Data for processing:
● ● ●
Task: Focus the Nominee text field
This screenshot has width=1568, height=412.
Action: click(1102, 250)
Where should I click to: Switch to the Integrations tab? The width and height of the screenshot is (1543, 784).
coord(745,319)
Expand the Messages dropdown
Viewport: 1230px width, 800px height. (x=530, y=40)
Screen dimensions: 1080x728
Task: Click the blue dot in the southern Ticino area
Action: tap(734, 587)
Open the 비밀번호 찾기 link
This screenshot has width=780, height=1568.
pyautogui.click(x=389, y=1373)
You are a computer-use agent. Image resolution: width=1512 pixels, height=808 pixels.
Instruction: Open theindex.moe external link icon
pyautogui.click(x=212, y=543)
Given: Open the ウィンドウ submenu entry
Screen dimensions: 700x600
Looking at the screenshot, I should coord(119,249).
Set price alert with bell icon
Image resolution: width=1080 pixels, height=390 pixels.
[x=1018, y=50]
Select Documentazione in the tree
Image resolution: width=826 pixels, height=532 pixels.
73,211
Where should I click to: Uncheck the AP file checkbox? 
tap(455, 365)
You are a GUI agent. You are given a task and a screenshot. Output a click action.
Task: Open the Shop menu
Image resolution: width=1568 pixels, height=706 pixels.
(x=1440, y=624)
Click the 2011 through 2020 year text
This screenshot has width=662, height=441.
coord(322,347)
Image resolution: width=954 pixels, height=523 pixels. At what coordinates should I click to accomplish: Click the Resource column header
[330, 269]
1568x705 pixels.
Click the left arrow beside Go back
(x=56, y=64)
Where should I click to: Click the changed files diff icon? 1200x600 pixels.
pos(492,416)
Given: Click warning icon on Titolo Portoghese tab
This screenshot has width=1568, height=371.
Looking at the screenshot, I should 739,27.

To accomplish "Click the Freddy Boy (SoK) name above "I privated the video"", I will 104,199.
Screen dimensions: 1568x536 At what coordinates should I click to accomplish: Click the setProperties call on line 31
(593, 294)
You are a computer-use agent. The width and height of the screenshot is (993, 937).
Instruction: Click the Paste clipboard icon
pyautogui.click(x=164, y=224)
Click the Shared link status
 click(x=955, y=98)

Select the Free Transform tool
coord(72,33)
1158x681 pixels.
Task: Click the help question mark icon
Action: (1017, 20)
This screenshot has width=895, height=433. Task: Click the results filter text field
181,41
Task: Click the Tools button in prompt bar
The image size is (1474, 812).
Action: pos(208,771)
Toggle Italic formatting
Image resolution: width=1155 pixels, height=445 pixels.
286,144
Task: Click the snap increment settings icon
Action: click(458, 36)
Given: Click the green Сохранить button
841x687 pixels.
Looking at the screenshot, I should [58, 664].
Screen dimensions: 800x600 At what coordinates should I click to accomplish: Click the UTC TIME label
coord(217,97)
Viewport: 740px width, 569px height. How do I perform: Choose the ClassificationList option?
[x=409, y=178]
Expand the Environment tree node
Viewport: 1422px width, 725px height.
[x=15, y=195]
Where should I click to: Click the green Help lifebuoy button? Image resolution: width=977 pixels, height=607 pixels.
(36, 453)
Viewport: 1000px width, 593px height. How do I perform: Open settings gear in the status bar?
● ● ●
Your objective: Line by line, restate the data exactly.

Exercise response:
Task: Focus the Nominee text field
This screenshot has width=1568, height=412.
Action: click(1102, 250)
Where should I click to: Switch to the Integrations tab? The width and height of the screenshot is (1543, 784).
coord(745,319)
Expand the Messages dropdown
Viewport: 1230px width, 800px height. (x=530, y=40)
Screen dimensions: 1080x728
Task: Click the blue dot in the southern Ticino area
Action: tap(734, 587)
Open the 비밀번호 찾기 link
This screenshot has width=780, height=1568.
pyautogui.click(x=389, y=1373)
You are a computer-use agent. Image resolution: width=1512 pixels, height=808 pixels.
Instruction: Open theindex.moe external link icon
pyautogui.click(x=212, y=543)
Given: Open the ウィンドウ submenu entry
Screen dimensions: 700x600
Looking at the screenshot, I should coord(119,249).
Set price alert with bell icon
Image resolution: width=1080 pixels, height=390 pixels.
[x=1018, y=50]
Select Documentazione in the tree
Image resolution: width=826 pixels, height=532 pixels.
73,211
Where should I click to: Uncheck the AP file checkbox? 
tap(455, 365)
You are a GUI agent. You are given a task and a screenshot. Output a click action.
Task: Open the Shop menu
Image resolution: width=1568 pixels, height=706 pixels.
(x=1440, y=624)
Click the 2011 through 2020 year text
This screenshot has width=662, height=441.
coord(322,347)
Image resolution: width=954 pixels, height=523 pixels. At what coordinates should I click to accomplish: Click the Resource column header
[330, 269]
1568x705 pixels.
Click the left arrow beside Go back
(x=56, y=64)
Where should I click to: Click the changed files diff icon? 1200x600 pixels.
pos(492,416)
Given: Click warning icon on Titolo Portoghese tab
This screenshot has width=1568, height=371.
Looking at the screenshot, I should 739,27.

To accomplish "Click the Freddy Boy (SoK) name above "I privated the video"", I will 104,199.
Screen dimensions: 1568x536 At what coordinates should I click to accomplish: Click the setProperties call on line 31
(593, 294)
You are a computer-use agent. The width and height of the screenshot is (993, 937).
Instruction: Click the Paste clipboard icon
pyautogui.click(x=164, y=224)
Click the Shared link status
 click(x=955, y=98)

Select the Free Transform tool
coord(72,33)
1158x681 pixels.
Task: Click the help question mark icon
Action: (1017, 20)
This screenshot has width=895, height=433. Task: Click the results filter text field
181,41
Task: Click the Tools button in prompt bar
The image size is (1474, 812).
Action: pos(208,771)
Toggle Italic formatting
Image resolution: width=1155 pixels, height=445 pixels.
286,144
Task: Click the snap increment settings icon
Action: click(458, 36)
Given: Click the green Сохранить button
841x687 pixels.
Looking at the screenshot, I should [58, 664].
Screen dimensions: 800x600 At what coordinates should I click to accomplish: Click the UTC TIME label
coord(217,97)
Viewport: 740px width, 569px height. How do I perform: Choose the ClassificationList option?
[x=409, y=178]
Expand the Environment tree node
Viewport: 1422px width, 725px height.
[x=15, y=195]
Where should I click to: Click the green Help lifebuoy button? Image resolution: width=977 pixels, height=607 pixels.
(36, 453)
Viewport: 1000px width, 593px height. How do I perform: Open settings gear in the status bar?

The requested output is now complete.